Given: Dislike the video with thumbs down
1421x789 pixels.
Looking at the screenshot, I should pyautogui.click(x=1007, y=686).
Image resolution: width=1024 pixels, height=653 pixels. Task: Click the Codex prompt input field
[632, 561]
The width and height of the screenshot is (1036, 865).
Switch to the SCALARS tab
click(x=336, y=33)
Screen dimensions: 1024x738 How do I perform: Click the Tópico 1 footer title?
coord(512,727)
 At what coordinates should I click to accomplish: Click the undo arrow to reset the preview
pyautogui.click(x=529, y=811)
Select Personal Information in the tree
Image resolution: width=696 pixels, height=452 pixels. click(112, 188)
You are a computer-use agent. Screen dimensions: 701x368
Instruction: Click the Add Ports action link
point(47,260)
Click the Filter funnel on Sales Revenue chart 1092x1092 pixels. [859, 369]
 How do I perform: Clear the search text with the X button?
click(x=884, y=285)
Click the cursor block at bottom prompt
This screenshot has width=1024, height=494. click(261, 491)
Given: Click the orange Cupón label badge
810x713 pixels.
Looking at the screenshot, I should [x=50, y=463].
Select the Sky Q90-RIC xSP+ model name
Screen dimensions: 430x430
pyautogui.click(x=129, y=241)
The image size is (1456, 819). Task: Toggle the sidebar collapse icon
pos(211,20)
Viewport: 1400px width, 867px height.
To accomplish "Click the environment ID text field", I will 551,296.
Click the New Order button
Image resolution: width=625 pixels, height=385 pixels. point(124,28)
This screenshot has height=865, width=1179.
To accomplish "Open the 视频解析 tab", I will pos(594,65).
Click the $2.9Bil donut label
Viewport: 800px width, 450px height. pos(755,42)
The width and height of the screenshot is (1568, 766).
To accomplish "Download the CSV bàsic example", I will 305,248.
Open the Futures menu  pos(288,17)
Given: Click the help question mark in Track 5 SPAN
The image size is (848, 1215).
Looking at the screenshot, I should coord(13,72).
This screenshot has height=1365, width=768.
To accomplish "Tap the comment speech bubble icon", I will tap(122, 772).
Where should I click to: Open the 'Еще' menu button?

# # # # # # #

Problem description
Only lines that include "will" belong in the answer; copy all of them from the listing.

Solution to this problem
To accomplish "Click the environment ID text field", I will 551,296.
To accomplish "Open the 视频解析 tab", I will pos(594,65).
To accomplish "Download the CSV bàsic example", I will 305,248.
To accomplish "Tap the comment speech bubble icon", I will tap(122, 772).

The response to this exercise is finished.